*TASK REQUIREMENTS*. Please format the text of the records below as a JSON list of strings, one string per line, leaving out blank lines and the pictures.

*RECORD SET*.
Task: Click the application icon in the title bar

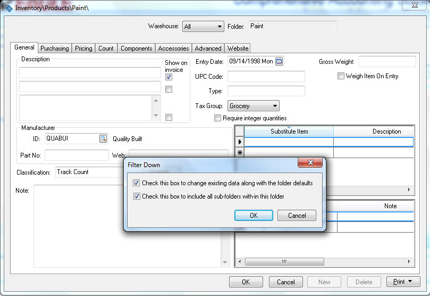Action: click(x=8, y=8)
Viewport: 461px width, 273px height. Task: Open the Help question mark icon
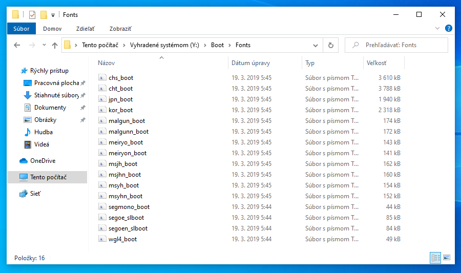coord(448,29)
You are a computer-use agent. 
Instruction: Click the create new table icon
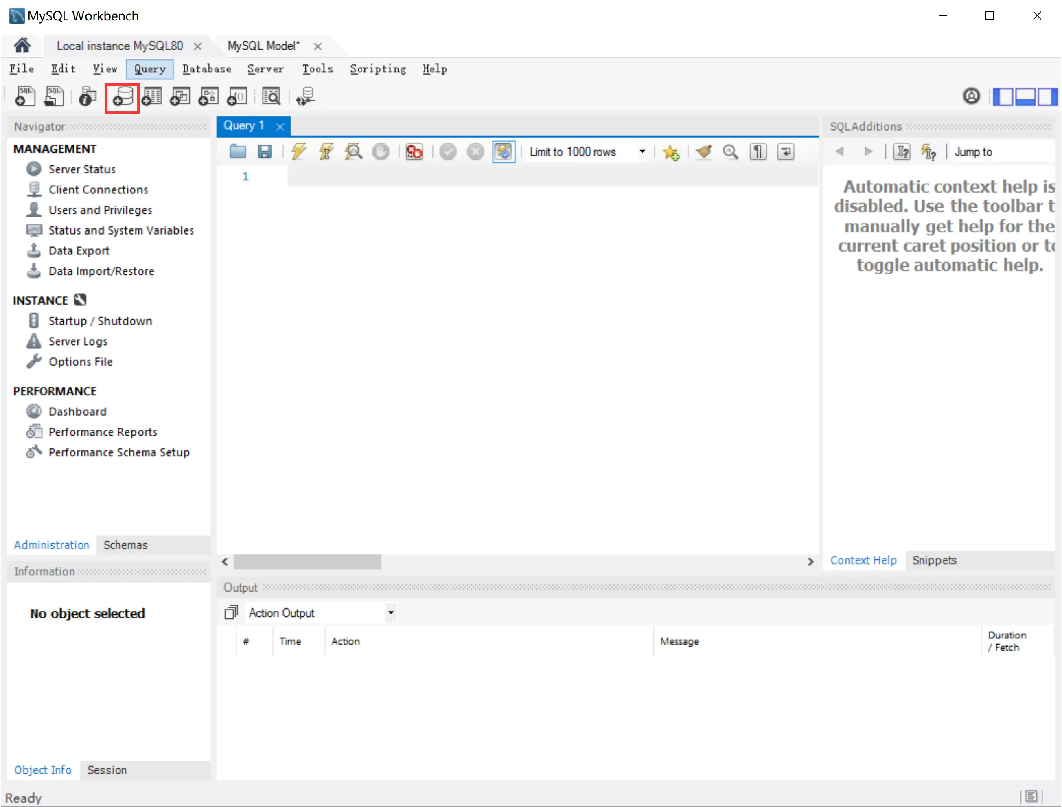152,98
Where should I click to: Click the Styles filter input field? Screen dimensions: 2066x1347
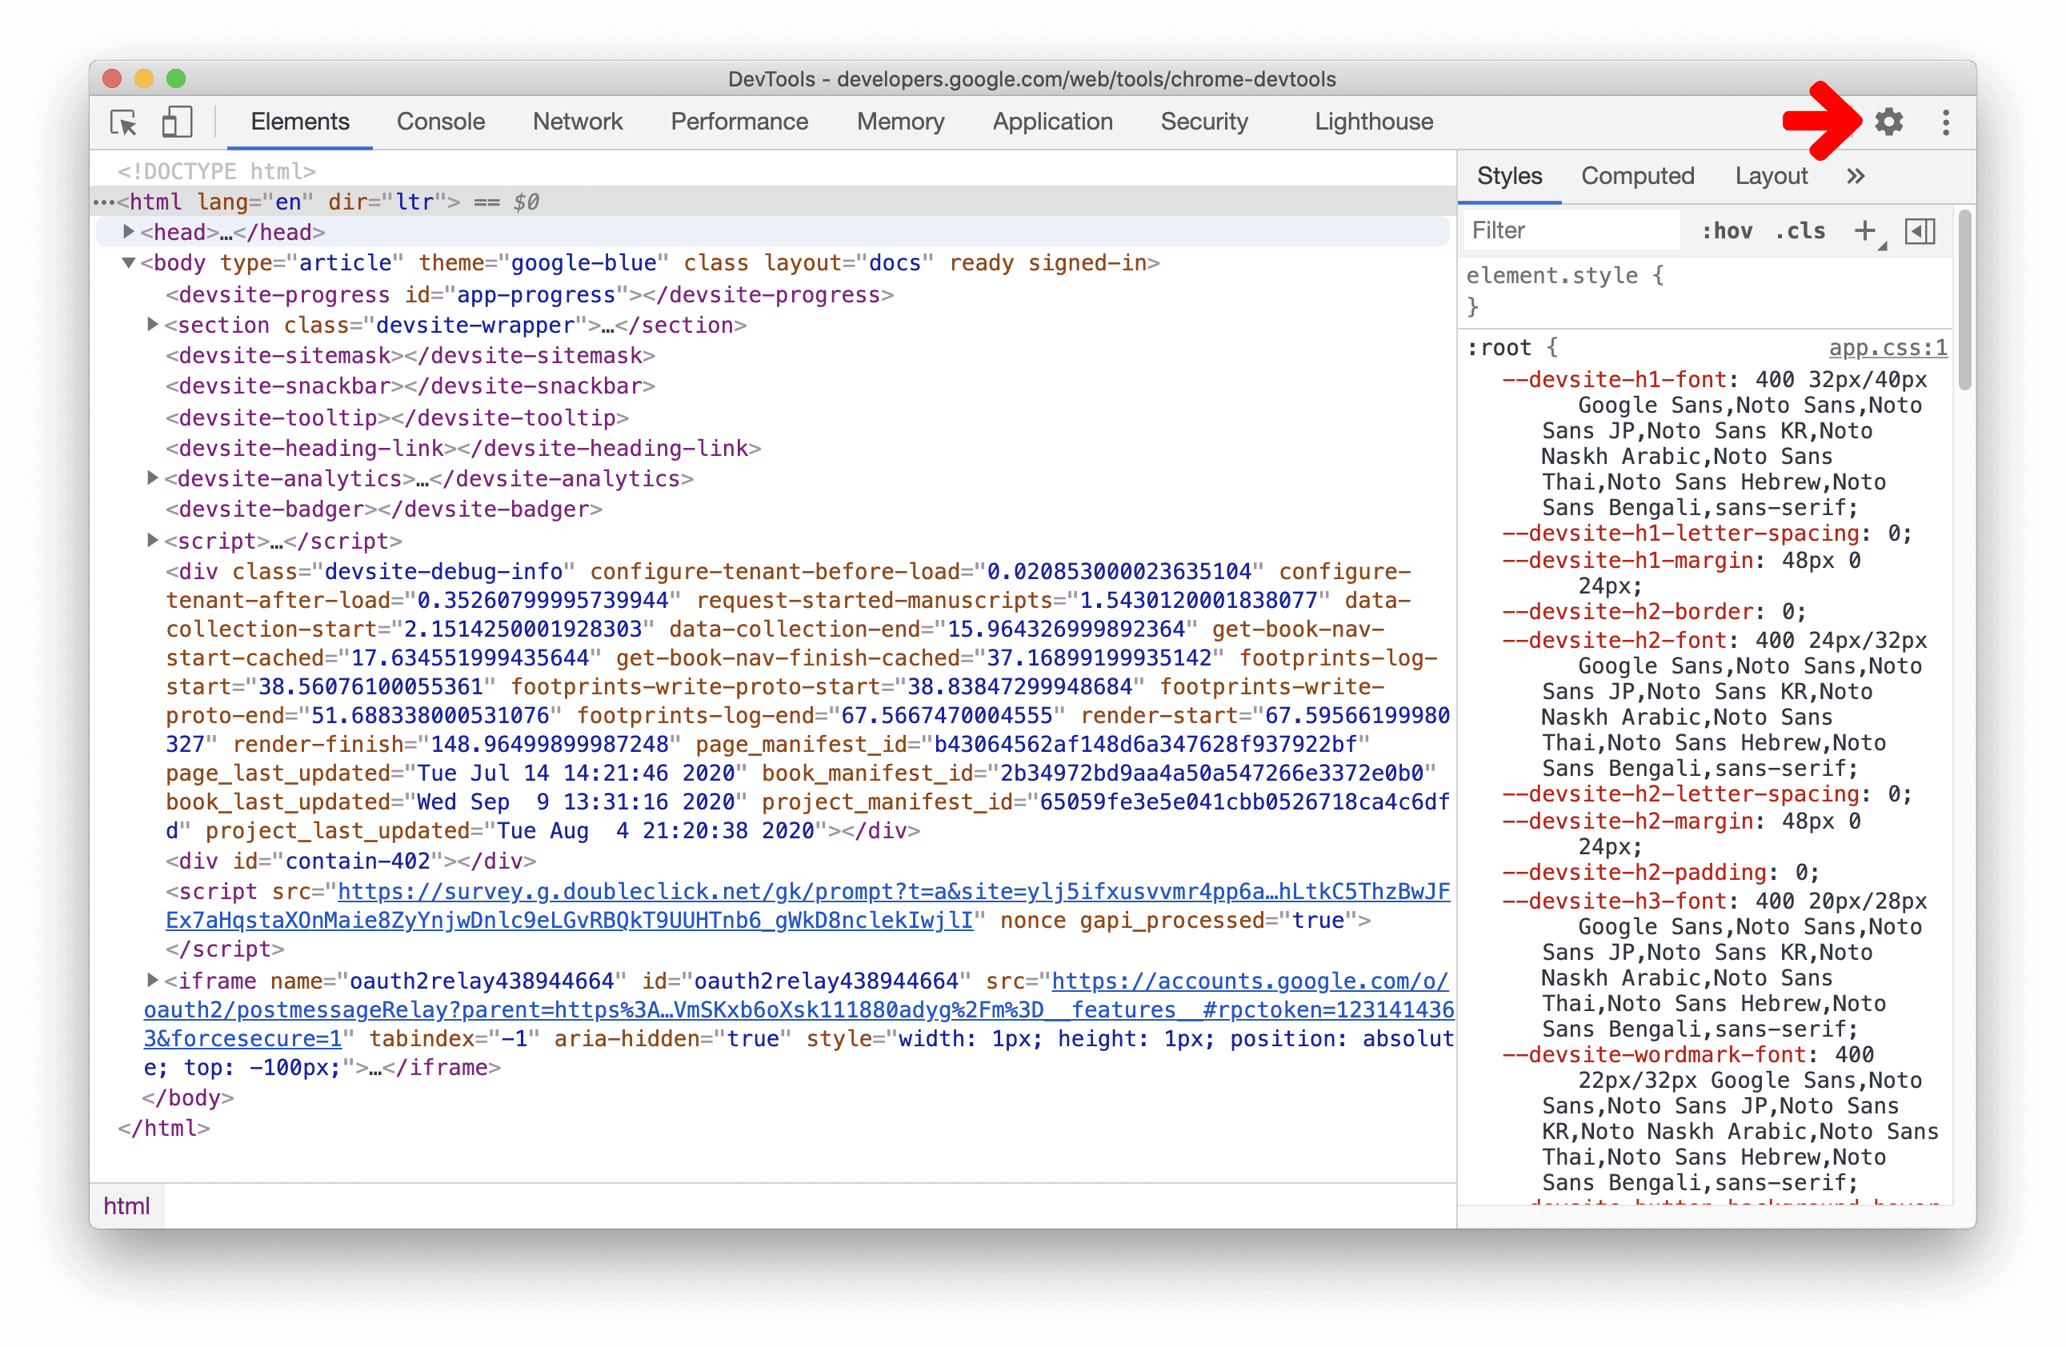(x=1570, y=229)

*IN RESPONSE*.
[
  "Task: Click the application icon in the title bar",
  "Action: click(x=8, y=8)",
  "Viewport: 461px width, 273px height. Task: Open the Help question mark icon",
  "coord(448,29)",
  "You are a computer-use agent. ",
  "Instruction: Click the create new table icon",
  "152,98",
  "Where should I click to: Click the Styles filter input field? Screen dimensions: 2066x1347",
  "(x=1570, y=229)"
]